Evolution and religion: What did Cheddar Man believe in?

One of the very earliest inhabitants of the British Isles was black.

Good; racists who fantasize about a Britain with an aeons-long heritage of blond, blue-eyed Aryan types have yet another historical hurdle to jump. Though apparently his eyes may have been blue.

The face of 'Cheddar Man', Britain's oldest nearly complete skeleton at 10,000 years old.University College London

The information comes from a study by London's Natural History Museum, and University College London. Researchers extracted DNA from the 10,000-year-old Cheddar Man, whose skeleton was discovered in Gough's Cave in the Cheddar Gorge in 1903, and conducted a genome analysis. They found he was around 5ft 5 inches tall and probably died in his early 20s, probably violently. His hair may have been curly and his skin was dark brown or black.

It's a fascinating insight into not just one individual, but a whole group of European migrants who provided about 10 per cent of our genetic ancestry today. But while science can tell us a surprising amount about what these Mesolithic hunter-gatherers looked like, there are vast gaps in our knowledge about how they lived that will probably never be filled.

One question that's likely to occur to thoughtful Christians is, what did they believe? Our own faith, after all, is in a God revealed in a book created over several hundred years in a very small region of a large globe. The earliest parts of it might date back 3,000 years or longer – a very, very long time, but Cheddar Man, at between 7,000 and 8,000 BC, is even older than that. Our very distant ancestors travelled a surprisingly long way, given that they had to walk – the famous Amesbury Archer, buried near Stonehenge in around 2,400 BC, came from the Alps, according to isotope analysis of his teeth – but still: it's a long way from Ur, Abraham's birthplace (which may have been founded in around 3,800 BC), both in time and space. How does what we do on Sunday morning relate to Cheddar Man?

[Pixel coordinate grounding data]

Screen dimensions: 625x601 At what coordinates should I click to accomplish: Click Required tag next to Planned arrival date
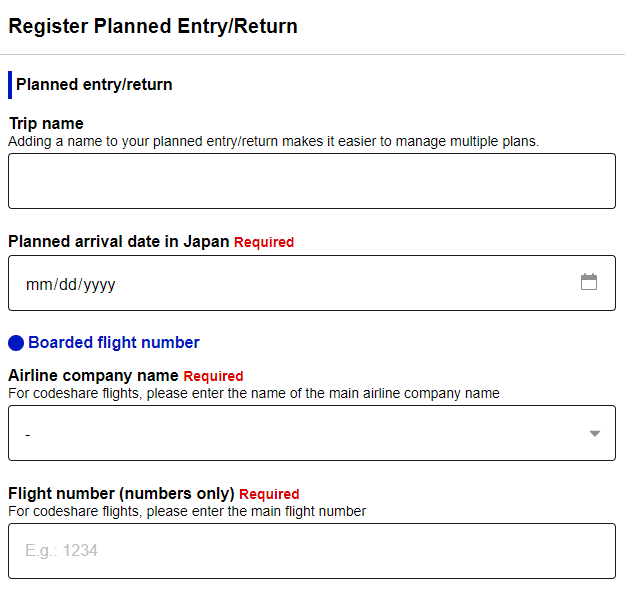click(x=264, y=242)
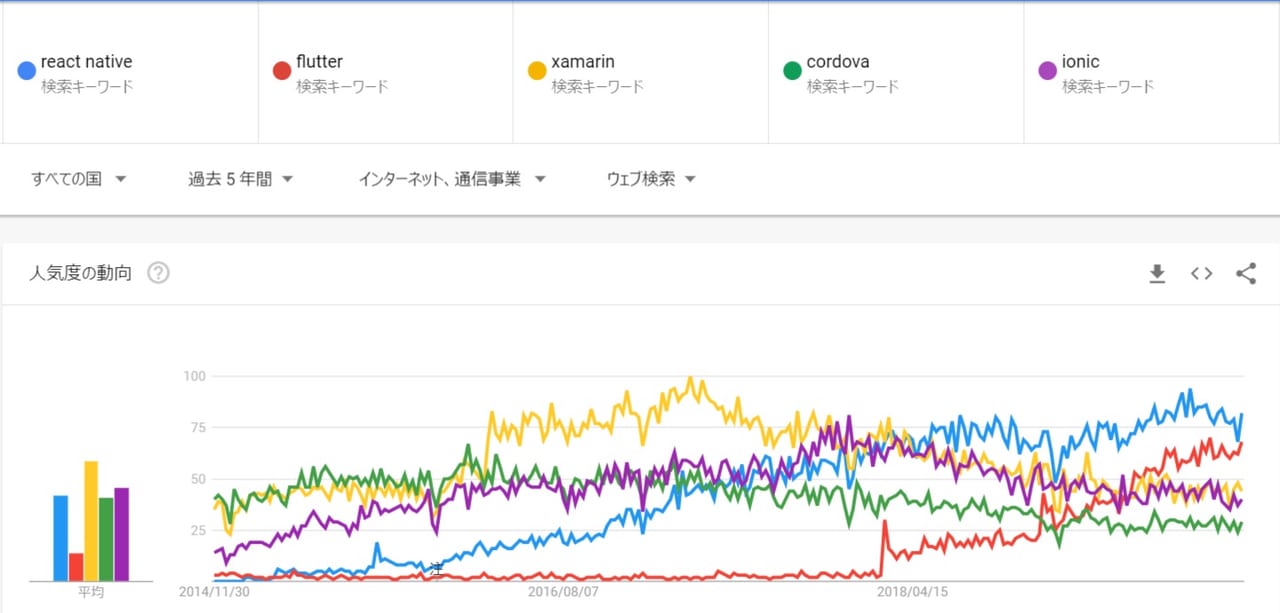
Task: Click the download chart icon
Action: point(1157,274)
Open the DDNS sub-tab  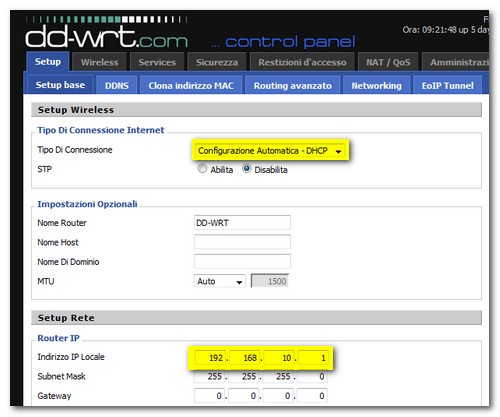pyautogui.click(x=117, y=85)
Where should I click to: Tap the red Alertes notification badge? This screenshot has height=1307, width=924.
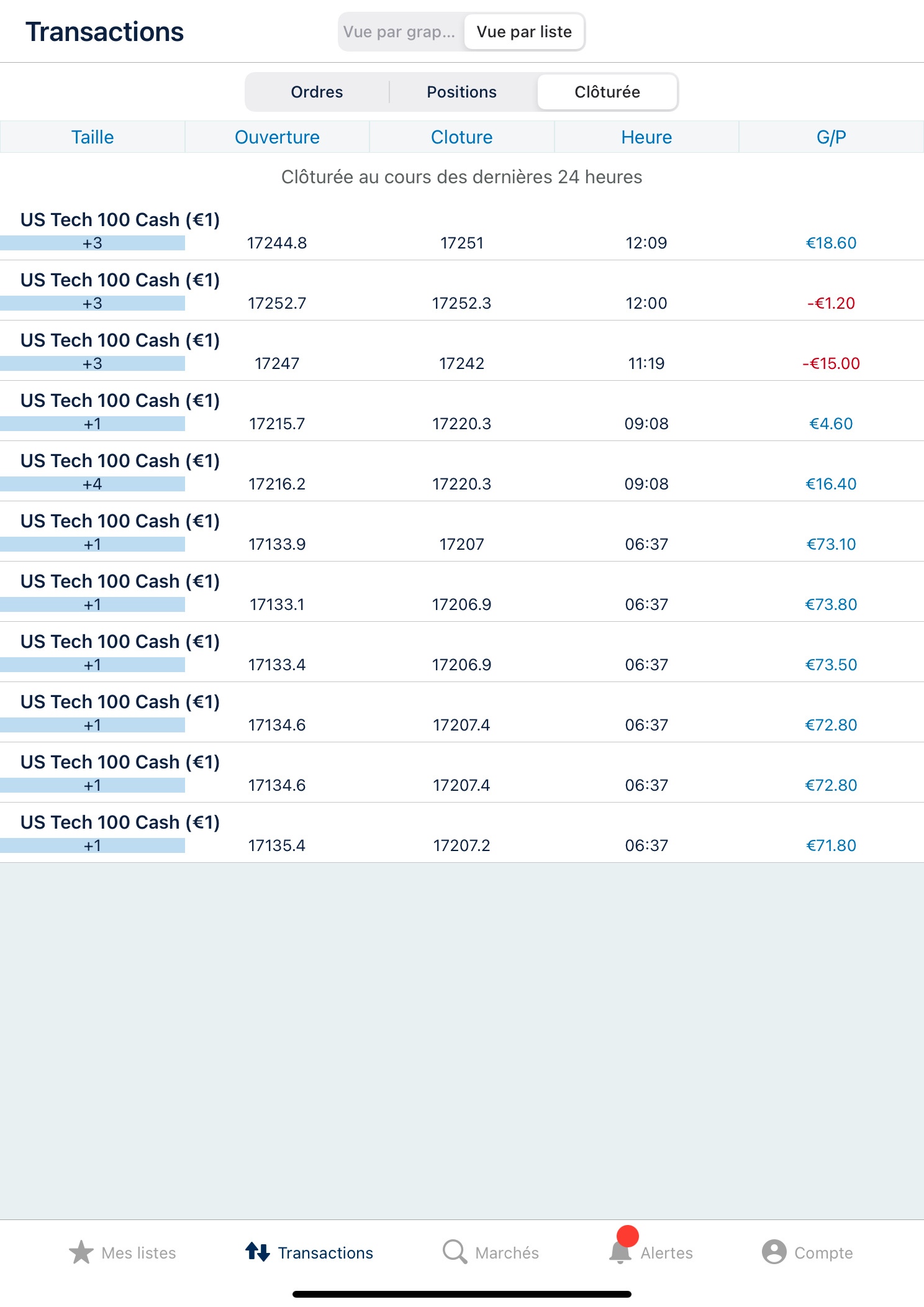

__ACTIVITIES__.
• a. According to the article on Cheddar Man, in what year was his skeleton discovered in Gough's Cave?
• b. Recast the paragraph of the Cheddar Man article that begins "The information comes from a study" as a short bulleted list that keeps its main facts.
• c. Pick up the article on Cheddar Man after its final question and continue it.

__EXERCISE RESPONSES__.
• a. 1903.

• b.
- The study was carried out by London's Natural History Museum and University College London.
- Researchers extracted DNA from the 10,000-year-old Cheddar Man and analyzed his genome.
- His skeleton was found in 1903 in Gough's Cave in the Cheddar Gorge.
- He stood about 5 ft 5 in tall.
- He probably died in his early 20s, probably violently.
- His hair may have been curly, and his skin was dark brown or black.

• c.
The religious beliefs of prehistoric people are mainly hidden from us. We can make educated guesses based on what they left behind – monuments, barrows, the odd stone artefact – and on a cautious understanding of how religion 'works'. We know they sacrificed, sometimes humans, to placate or influence gods of some kind. They developed, slowly, some sort of idea of an afterlife. They prayed and had rituals for healing – Stonehenge is thought to have been a healing centre, for instance. As English Heritage puts it: 'Certainly there was no single or continuously developed prehistoric belief system. For long periods, however, there were religious practices concerning the dead, their afterlife, and their influence on the living.'

All of this is to say that they were conscious of living in a world they didn't entirely control, and believed that there was a reality – call it a spiritual reality – behind what they could see, touch or hear. This reality could be accessed or influenced in particular ways.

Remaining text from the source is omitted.